So you’ve set out to try something new this year. Why not make that new thing a healthy hobby? Taking up a new hobby can be nerve-wrecking but it can very well be fulfilling and exhilarating, even more so if it’s good for your health. From fitness buffs to newbie novices, this list covers 4 extremely different types of workouts that you can pick from and I’m pretty sure you’ve never had your hand in at least 1 of them. Open your mind and don’t fear of the unknown! You never know what you are capable of until you try!
High Intensity Interval Training
This may be a stretch for newbies, but it definitely has been one of the most popular form of exercise for fitness buffs. And for certain one of my favorites to get an intense fat burning sweat out of it. It varies from purely cardiovascular and anaerobic exercise depending on the type of interval training you prefer, but your metabolism meter will go through the roof! Okay, maybe not like The Flash (pardon my nerdy affiliation). One way is to change up your running tactics with interval training by incorporating sprinting and resting every 30 seconds to a minute depending on your fitness level. For example, 30 seconds of sprints and alternate with 15 seconds of rest before you start again with the sprint. Another way is to use weights or body weights for some strength and cardio work instead of simply running.
Believe me when I say this short, intense workouts are NOT easy peasy. It’s so intense that most of these workouts last for a good 20-30 minutes but they do improve your athletic condition and metabolism. Know your body, your health and your fitness level before committing to a workout that’s too intense. On the other hand, you never know what you can accomplish if you don’t challenge yourself right? The most important thing is to push yourself, but don’t overdo it. Just have fun with it!
We’ve all heard about Pilates haven’t we? The traditional Pilates is usually done on the mat using none other than our own body weights plus a few other small equipments like bands or rings. But the one that I’ve started to really be obsessed with, is the Pilates on the reformer. It might look a little intimidating at first sight, what with the narrow sliding platform of a bed attached to springs. It’s not a torture device. I repeat, it is NOT a torture device! It is a surprisingly flexible equipments as it not only strengthens your core, but others parts of your muscles too! With selected resistance, you can do various poses and stretches from the very basic to the highly advanced. The benefits may be similar but there are definitely some you poses and muscle benefits you may not be able to duplicate on the mat.

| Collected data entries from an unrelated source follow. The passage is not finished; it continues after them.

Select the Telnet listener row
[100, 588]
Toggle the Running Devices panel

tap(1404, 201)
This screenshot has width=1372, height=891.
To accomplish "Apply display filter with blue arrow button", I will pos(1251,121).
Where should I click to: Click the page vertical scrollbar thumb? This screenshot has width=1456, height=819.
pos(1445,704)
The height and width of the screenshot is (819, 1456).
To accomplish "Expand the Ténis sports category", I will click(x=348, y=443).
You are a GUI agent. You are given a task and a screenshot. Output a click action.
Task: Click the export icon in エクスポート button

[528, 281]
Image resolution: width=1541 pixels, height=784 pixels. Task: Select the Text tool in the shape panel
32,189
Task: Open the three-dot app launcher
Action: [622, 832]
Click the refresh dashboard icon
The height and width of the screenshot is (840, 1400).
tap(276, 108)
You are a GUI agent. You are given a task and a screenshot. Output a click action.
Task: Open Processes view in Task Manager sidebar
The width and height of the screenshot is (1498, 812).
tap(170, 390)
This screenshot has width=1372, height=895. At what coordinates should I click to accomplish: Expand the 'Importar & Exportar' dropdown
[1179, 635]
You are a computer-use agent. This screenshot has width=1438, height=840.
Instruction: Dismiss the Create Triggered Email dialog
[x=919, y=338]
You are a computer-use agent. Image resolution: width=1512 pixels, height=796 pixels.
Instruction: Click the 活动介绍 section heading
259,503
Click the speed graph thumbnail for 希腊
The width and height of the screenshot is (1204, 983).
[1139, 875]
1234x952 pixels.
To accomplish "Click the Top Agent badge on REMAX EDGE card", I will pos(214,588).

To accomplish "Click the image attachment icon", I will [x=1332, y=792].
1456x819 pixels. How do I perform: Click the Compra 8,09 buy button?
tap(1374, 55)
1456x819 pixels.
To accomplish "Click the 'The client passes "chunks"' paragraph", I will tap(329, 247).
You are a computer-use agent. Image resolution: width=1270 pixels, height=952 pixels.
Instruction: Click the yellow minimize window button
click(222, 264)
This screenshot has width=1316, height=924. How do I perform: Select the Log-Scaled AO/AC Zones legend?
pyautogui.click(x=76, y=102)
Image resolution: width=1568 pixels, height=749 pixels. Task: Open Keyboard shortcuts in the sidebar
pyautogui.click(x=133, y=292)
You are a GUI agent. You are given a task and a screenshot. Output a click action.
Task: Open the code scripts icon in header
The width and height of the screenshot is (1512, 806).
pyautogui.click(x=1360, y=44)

Not only is the reformer great for strength training, there are also classes for easing aches and body pains as well my personal favorite the Cardio Jumpboard. Using a board attached to the end of the reformer, the various moves you can do is similar to jumping making it a cardiovascular and anaerobic exercise as well. Trust me when I say that your legs will feel like jelly by the end of it, but so much fun!
You don’t have to be pulling out the splits nor do you have to start from young to do gymnastics. There are so many adult gymnastics class for beginners and if you’re looking for a challenge, this is definitely it. People tend to misinterpret gymnastics as a flexibility game. Sure, it doesn’t hurt to be, but the most important thing is actually to be physically strong. Your upper body and your core are the most worked parts during these gymnastics sessions and I’ve seen even the strongest people to have difficulties doing the moves.
I wouldn’t call myself great at it, I’m still having a difficult time getting some moves right. But each class has always been enjoyable and a challenge. Not only are you testing your physical strength but it is also a test of mental focus. It tests my concentration by demanding me to be aware of how strong I should jump, how far I should jump, which direction I should be in, what hand shouldn’t be where, and what muscles to use. Sometimes the challenge is over thinking it too and thus the strike of balance is stressed greatly. Don’t let the intimidation stop you because it does get easier as your muscles get used to what feels right. I seriously recommend it!
Now this may be a workout that could be very helpful if you’re flexible but strength is still the number one factor. Although there are classes where the aerial silks are not adjusted too high but if you’re afraid of heights, you might as well stop reading right about now. Take some foundation classes for silks, Lyra hoops and the trapeze to get a sense of what you prefer, but I personally love the silks and the hoop. If you’re choosing aerial, it also means you are choosing fitness over vanity as callouses will start to appear on your palms.
A total newbie, this exciting new hobby requires much core and upper body work as well! Didn’t see THAT coming did you? But yes, your hands will get callouses, your core and upper body will die of pain and maybe some bruises here and there if you’re prone to them. Not to forget, I may not have acrophobia, but I do get scared I might fall so there’s the challenge of hearing my heart thumping loudly every so often. But the adrenaline of getting poses right and doing them gracefully will only make you physically stronger and with time, flexible as well.